It did not matter where Torres finished in the 5,000, unless he won. The issue is whether he or any other runners can meet the Olympic “A” qualifying standard, 13 minutes 21.5 seconds. Only one U.S. runner, Jonathon Riley, has done so.

Riley finished second to Tim Broe of Peoria, who still needs to make the “B” standard of 13:25.4 to get to Athens. If he does, Broe goes unless somebody other than him meets the “A” standard before Aug. 9. Riley goes to Athens if anyone else meets the standard.

Torres, 23, who clocked 13:41.79 Friday night, has a chance because he was the highest other finisher with the “B” standard. He intends to take one shot at the “A” in a July 27 race at Stockholm. His personal best is 13:24.17.

“It will be disheartening to have to wait another four years,” Torres said. “When you make the world championship final the year before (2003), you feel you’re in the right place at the right time.

“I’m 100 percent sure if it hadn’t been for the injury, I would have been running 13:15 this season. But there is nothing you can do about it. Hopefully, I have another two Olympic Games ahead of me.”

Jacobs takes ban

Two days after announcing her retirement from the sport, Regina Jacobs accepted Saturday a four-year ban for use of THG, the steroid at the center of the BALCO doping scandal.

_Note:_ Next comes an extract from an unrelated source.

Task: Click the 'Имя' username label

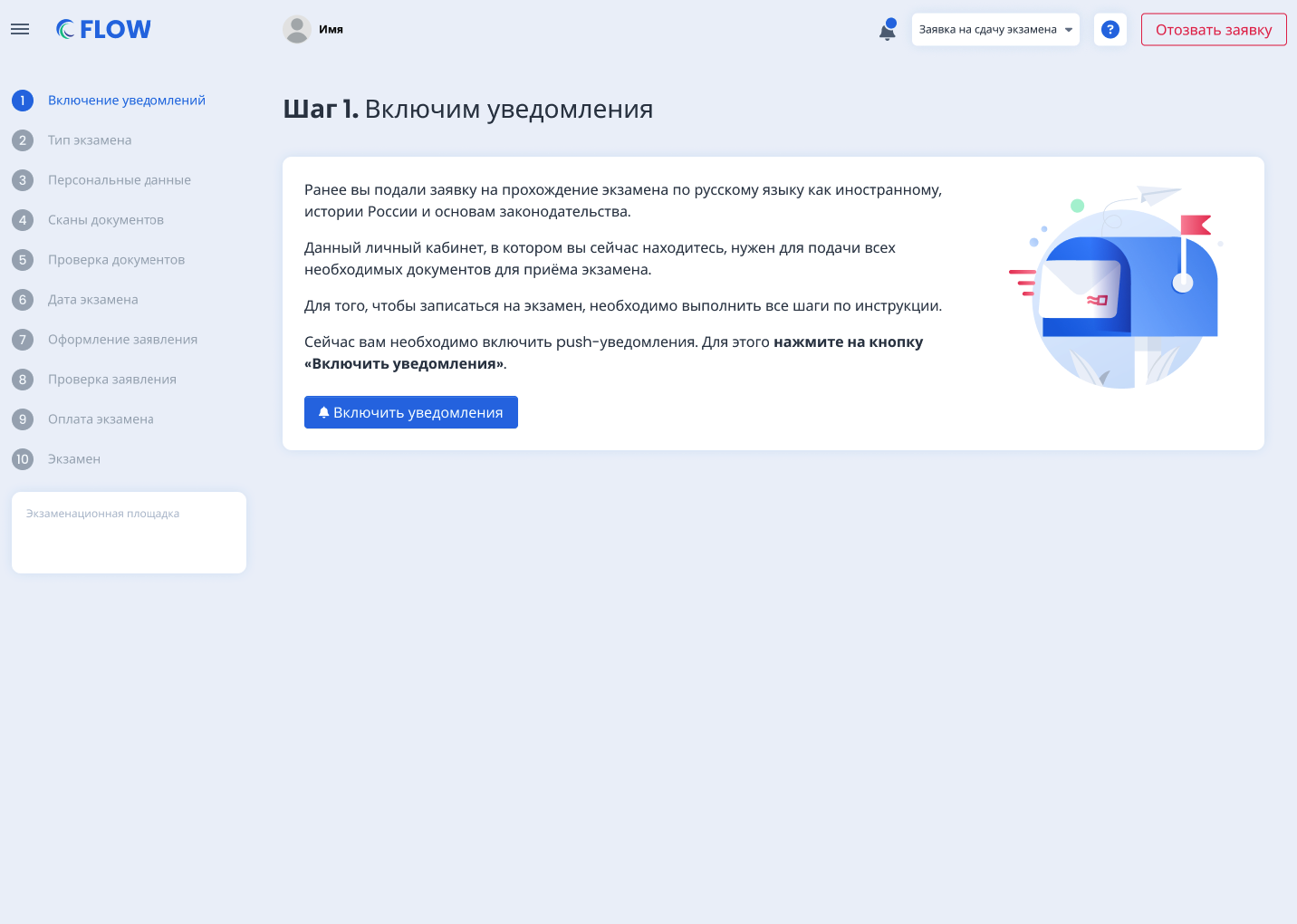Action: coord(331,30)
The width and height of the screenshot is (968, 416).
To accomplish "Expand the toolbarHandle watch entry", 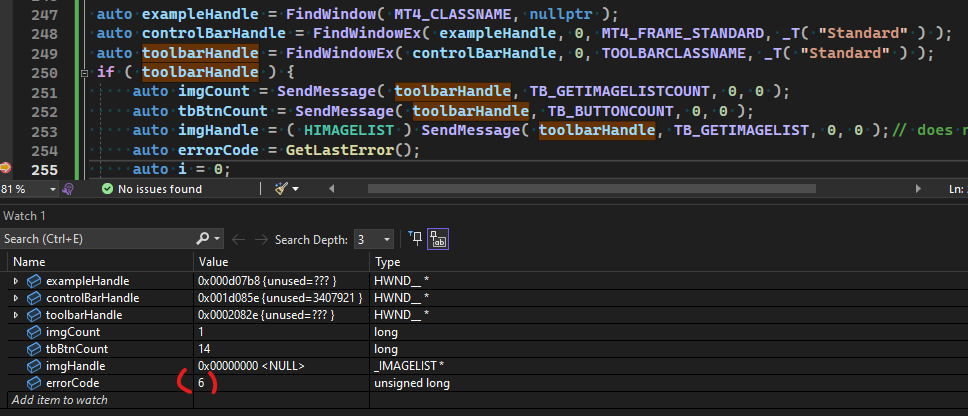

Jacobs, 40, who tested positive for THG June 21, 2003, was supposed to have an appeal heard Sunday. USA Track&Field immediately stripped Jacobs of one of her 12 national titles, the 1,500-meter crown won on the day of her positive test. Suzy Favor Hamilton inherits that title and runs for another–and a place in the Olympics–in Sunday’s 1,500 final.

Trials talk

World champion Tom Pappas was upset in the decathlon, finishing second to Brian Clay, who scored 8,660 points, nearly 200 above his previous personal best. Pappas had 8,517, 200 below his season’s best. . . . Monique Hennagan’s winning time in the 400 meters, 49.56 seconds, was fastest by a U.S. woman since 1997 and the first below 50 seconds by a U.S. woman since 2000. “I want to represent the `Old Heads,”‘ said Hennagan, 28, who ran on the Olympic championship 4×400-meter relay in 2000. . . . Melvin Lister wanted to win an Olympic berth in the long jump. Instead, he got one in the triple jump, an event in which he had not competed for three years after the 2000 Olympic trials. Lister, a car stereo installer, jumped 58 feet 4 inches, almost 3 feet longer than his previous personal best. “I had nothing to lose in the triple jump,” Lister said. “I just wanted respect.” Lister was seventh in the long jump, an event he had won at the 2000 trials.

Favorites Allen Johnson and Gail Devers each advanced easily to the high hurdles semifinals. . . . The trials end Sunday with 10 finals, including the men’s and women’s high hurdles, 1,500 and 200 meters and women’s pole vault. . . . Attendance at the 25,000-seat stadium has averaged 21,129.